Fortunately, part of my particular humanness is a heightened ability to focus, analyse, unpick and reconstruct. My ‘condition’ (if it is such) makes me a creative troubleshooter par excellence  – I have to be to survive.

The job right now is to allow space for this thinking to unfold. I’m discovering so much about being disabled, about the absolute wisdom of the social model of disability and – more importantly still – how non-autistic humans become disabled in autistic spaces. This really does work both ways.

I hope the Arts Council – if they’re watching at this stage – approve that much of my working through of this thinking comes via the poetic form. My last ACE funded project Through An Artist’s Eye had poetry as a core professional development goal for improvement in technique and confidence. Hey, Arts Council – that was money well spent, and this is too. I can’t think of many more important cultural causes than a true investment in diversity. I’m so grateful for the opportunity to carry out this difficult, challenging and significant work – which I hope will be of benefit to others.  The personal and professional development for me is proving immense.

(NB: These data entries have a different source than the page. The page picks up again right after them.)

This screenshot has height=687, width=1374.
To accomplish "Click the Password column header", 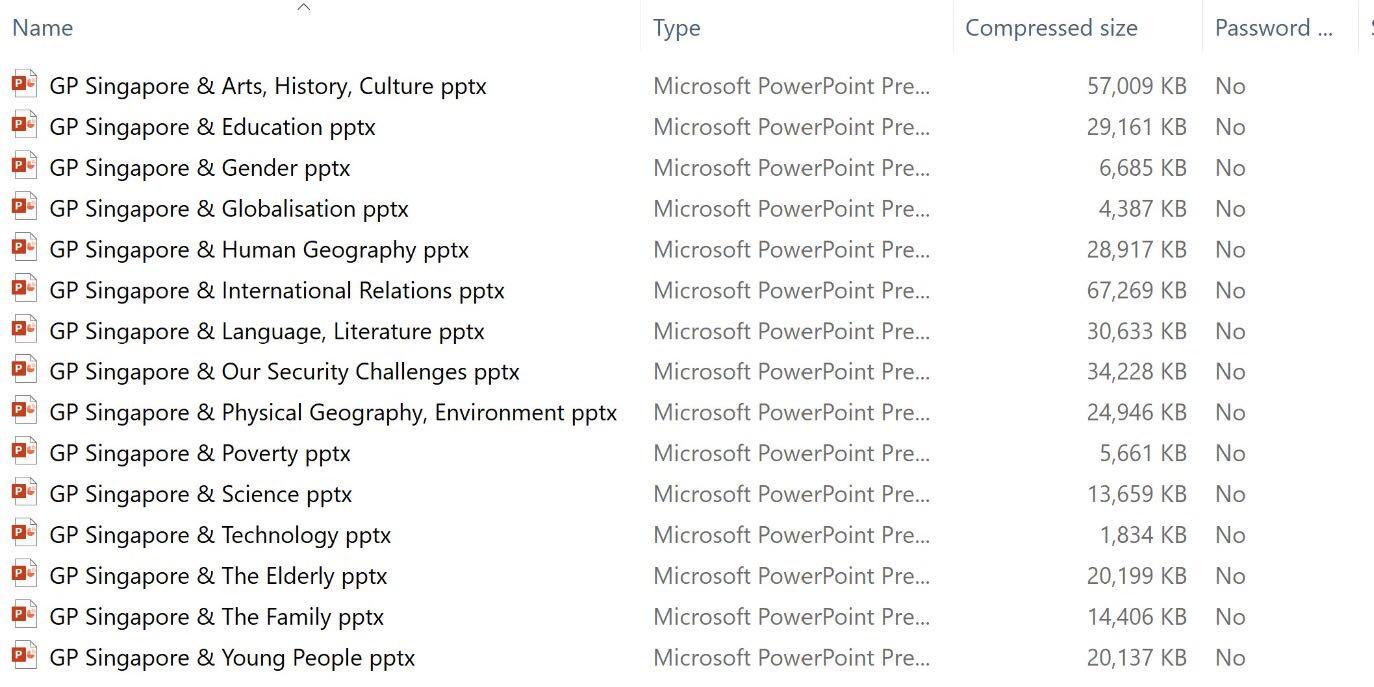I will pos(1273,28).
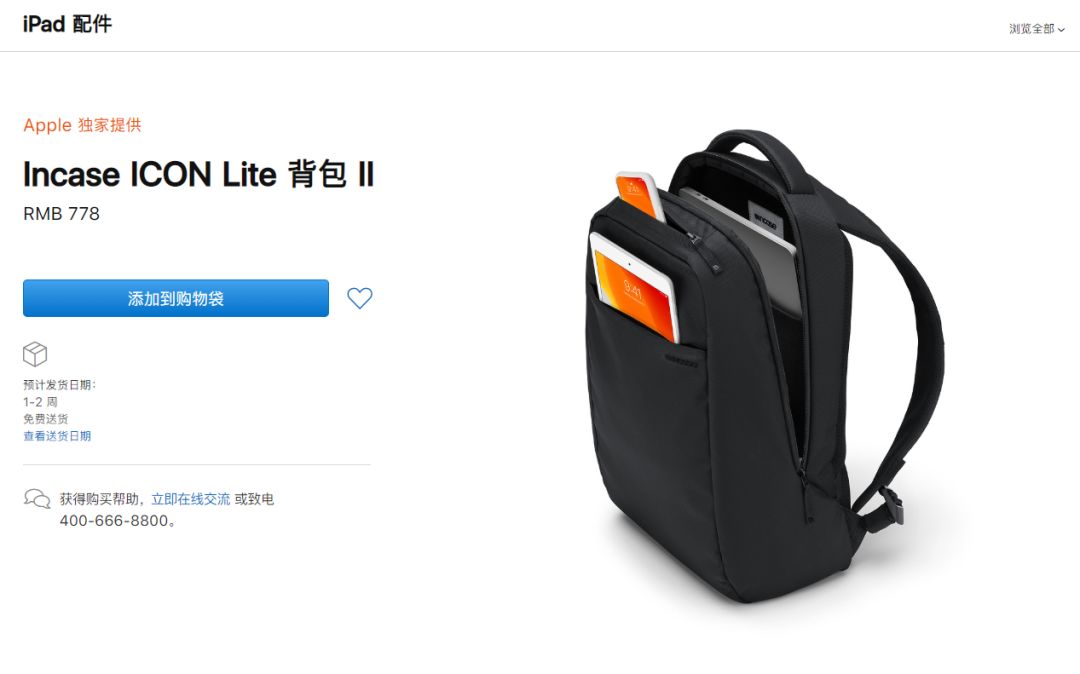Click the 免费送货 text
Viewport: 1080px width, 674px height.
click(45, 419)
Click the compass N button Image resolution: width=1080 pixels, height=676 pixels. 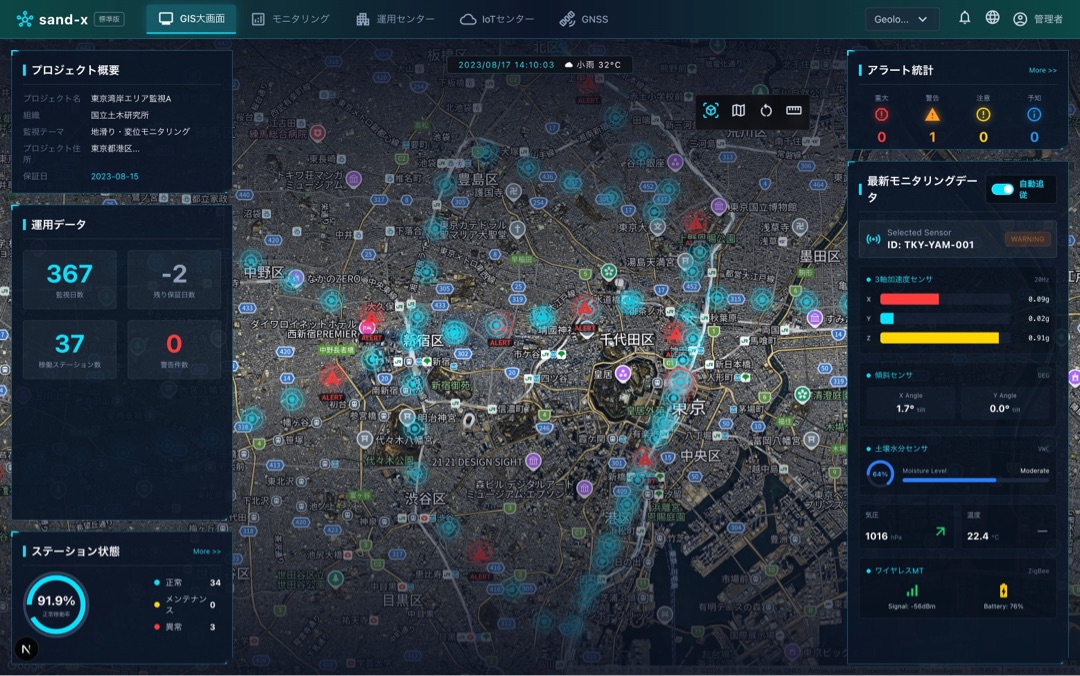(x=27, y=648)
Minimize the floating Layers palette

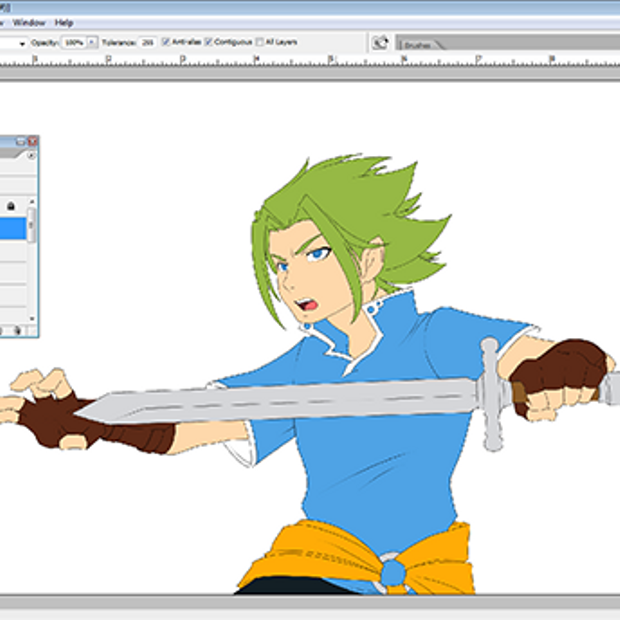tap(21, 142)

Here is the preamble to the poem from The Other Side.

“The context for my poem Perfect storm is the research for my Arts Council Funded project – The Museum for Object Research. It isn’t about any one person or conversation, but more about my growing understanding of the ways in which I am disabled – despite being a competent human – by ingrained assumption and the double empathy bind.”

 

Sonia Boué

———————————————————————————————————————————-

Perfect Storm

Dawn brings the perfect storm.

And skylights catch droplets in rapid succession.

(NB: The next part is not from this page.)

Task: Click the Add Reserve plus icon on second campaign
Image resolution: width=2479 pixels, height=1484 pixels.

Yet I am deaf to their timpani.

 

Undoing the stitches of my carefully fashioned…

…tailoring…

I have spoken for the first time of my disability.

 

A  pointed conversation.

 

But what of…

…my ‘intelligence.’

Yes! I say (quite shamelessly).

 

I do have one.

And degrees and so forth.

(Despite scoring zero for I.Q.*)

And, what is more,

I  often soar above you.

 

(The aerial view is our prerogative.

Including the ‘voiceless’ and the more visibly NEEDY.

Sharing a something you can’t reach.

Ah yes – a club of sorts.

Seemingly without a fee.)

 

And perhaps this difference.

Well. It’s irrefutably so.

Is. Also. Your. Disability.

 

The places you can’t go.

 

I am disabled.

DIS-ABLED.

But by what?

And by whom?

 

And.

What (I ask myself).

Does.

My.

Disability.

Mean.

For.

You.

 

Well…

Perhaps.

And. Most certainly.

I can read it.

In the symbiosis of our smiles.

 

And we can act like kittens.

Playing with string.

Until it’s time.

To bring the dead bird in.

 

A trophy to trying.

A cup to greet the day.

 

* My cognitive profile is not measurable as an IQ score.